## Exercise requirements
1/ List everything the writer of the fork cartridge post says he made clear when buying the cart.
2/ According to the fork cartridge post, roughly how much does the special tool cost to buy?
++++ Passage shown ++++
It does have some GLARING weaknesses though. You need a special tool and shaft blocks to take apart the fork in order to adjust the shim stacks. There is absolutely no reason for this. In fact, it was probably harder and more costly to design it this way than to just make proper wrench flats on the cartridge like an average moto fork. Absolutely retarded. It's just done so you have to buy a special tool for ~$70 that cost him $5 to make.

Additionally he uses red loctite on the threads to make it even more obnoxious to disassemble. No reason blue isn't good enough. Also you have to use the shaft blocks to clamp onto the foot nut threads to take apart the compression assembly. Although it seemed to work okay once so far, this seems like a really bad idea if you have to retune it a bunch of times.

All of these aforementioned issues wouldn't be a big deal if his stock "custom" tunes were spot on to begin with, but they're not. When I bought the cart I made it VERY clear how big I was, what spring rate I wanted to run (stuck a Fox 40 Xfirm spring in there because the stiffest 888 spring was inadequate), and how I wanted the damping to feel. He failed miserably on that. The rebound was basically a pogo stick, and the low speed compression was horribly underdamped. Both adjuster were run all the way in and had little effect. Tune was wayyyyyy off, even if I ran it with the 888 xfirm spring. I just recently retuned it. It's kind of a band-aid tune, but it should be better. I'm not sure how much energy I want to put into fiddling with the fork thought.
++++ Excerpted data ++++
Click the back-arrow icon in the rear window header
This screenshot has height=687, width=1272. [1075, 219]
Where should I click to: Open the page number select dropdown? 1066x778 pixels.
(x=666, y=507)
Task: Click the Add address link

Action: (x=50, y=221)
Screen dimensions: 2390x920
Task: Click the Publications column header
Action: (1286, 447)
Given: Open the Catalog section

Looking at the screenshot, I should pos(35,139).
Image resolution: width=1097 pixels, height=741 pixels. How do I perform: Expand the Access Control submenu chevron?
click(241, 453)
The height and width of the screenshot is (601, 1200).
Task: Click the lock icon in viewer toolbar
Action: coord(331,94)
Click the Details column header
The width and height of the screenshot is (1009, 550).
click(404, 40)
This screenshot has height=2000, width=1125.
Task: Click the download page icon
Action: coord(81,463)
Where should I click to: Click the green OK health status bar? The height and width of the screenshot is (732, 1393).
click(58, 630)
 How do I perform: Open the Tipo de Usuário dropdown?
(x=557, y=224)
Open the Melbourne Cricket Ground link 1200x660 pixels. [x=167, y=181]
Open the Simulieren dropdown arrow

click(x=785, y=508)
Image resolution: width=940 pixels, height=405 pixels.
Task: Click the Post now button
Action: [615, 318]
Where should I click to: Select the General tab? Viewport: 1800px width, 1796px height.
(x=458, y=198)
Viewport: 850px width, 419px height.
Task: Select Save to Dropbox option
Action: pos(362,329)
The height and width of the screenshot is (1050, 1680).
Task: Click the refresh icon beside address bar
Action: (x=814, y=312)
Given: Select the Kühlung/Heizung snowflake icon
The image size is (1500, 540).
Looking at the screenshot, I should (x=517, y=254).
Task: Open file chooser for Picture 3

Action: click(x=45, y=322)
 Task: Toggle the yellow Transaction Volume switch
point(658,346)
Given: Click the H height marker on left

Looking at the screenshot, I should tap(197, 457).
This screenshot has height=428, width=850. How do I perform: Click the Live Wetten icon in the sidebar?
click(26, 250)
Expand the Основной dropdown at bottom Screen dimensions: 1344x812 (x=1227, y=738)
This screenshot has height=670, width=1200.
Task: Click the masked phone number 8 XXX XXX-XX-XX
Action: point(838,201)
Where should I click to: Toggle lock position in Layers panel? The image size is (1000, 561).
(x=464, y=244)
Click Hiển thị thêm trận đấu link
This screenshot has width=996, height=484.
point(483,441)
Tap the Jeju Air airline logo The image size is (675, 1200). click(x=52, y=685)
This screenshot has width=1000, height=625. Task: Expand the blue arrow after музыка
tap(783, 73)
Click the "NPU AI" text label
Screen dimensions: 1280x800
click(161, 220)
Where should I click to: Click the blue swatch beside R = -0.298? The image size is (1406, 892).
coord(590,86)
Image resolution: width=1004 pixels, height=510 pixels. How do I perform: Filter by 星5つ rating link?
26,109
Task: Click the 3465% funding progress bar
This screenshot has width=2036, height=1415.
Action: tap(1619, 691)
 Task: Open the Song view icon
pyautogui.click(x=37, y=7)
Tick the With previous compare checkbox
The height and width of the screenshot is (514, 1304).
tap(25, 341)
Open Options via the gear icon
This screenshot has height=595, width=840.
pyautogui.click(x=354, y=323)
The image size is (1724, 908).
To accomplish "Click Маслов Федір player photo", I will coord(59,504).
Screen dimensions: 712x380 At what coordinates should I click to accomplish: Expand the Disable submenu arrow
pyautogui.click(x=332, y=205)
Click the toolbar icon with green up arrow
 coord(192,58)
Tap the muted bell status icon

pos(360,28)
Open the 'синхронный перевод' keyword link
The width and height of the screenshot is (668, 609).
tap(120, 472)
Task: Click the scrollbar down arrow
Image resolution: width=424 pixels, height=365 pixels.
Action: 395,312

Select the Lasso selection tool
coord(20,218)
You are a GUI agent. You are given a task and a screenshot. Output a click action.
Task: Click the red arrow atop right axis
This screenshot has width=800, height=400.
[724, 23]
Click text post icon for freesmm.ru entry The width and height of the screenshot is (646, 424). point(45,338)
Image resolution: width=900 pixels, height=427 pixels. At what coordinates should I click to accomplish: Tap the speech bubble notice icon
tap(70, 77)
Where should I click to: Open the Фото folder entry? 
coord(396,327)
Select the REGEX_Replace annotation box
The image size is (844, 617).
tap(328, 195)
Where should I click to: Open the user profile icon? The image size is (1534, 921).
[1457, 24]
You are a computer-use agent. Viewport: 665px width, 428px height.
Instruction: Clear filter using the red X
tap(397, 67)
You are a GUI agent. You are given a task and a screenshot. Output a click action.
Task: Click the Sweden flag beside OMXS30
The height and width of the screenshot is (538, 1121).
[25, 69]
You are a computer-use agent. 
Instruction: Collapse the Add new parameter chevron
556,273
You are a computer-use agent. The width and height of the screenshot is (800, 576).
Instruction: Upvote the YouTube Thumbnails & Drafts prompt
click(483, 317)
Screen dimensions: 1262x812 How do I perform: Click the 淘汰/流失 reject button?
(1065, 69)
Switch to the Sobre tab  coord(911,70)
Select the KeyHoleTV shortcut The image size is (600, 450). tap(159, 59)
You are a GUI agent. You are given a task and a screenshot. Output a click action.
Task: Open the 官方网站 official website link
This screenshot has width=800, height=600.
++++
## Solved tasks
1/
- How big he was
- What spring rate he wanted to run
- How he wanted the damping to feel

2/ About $70.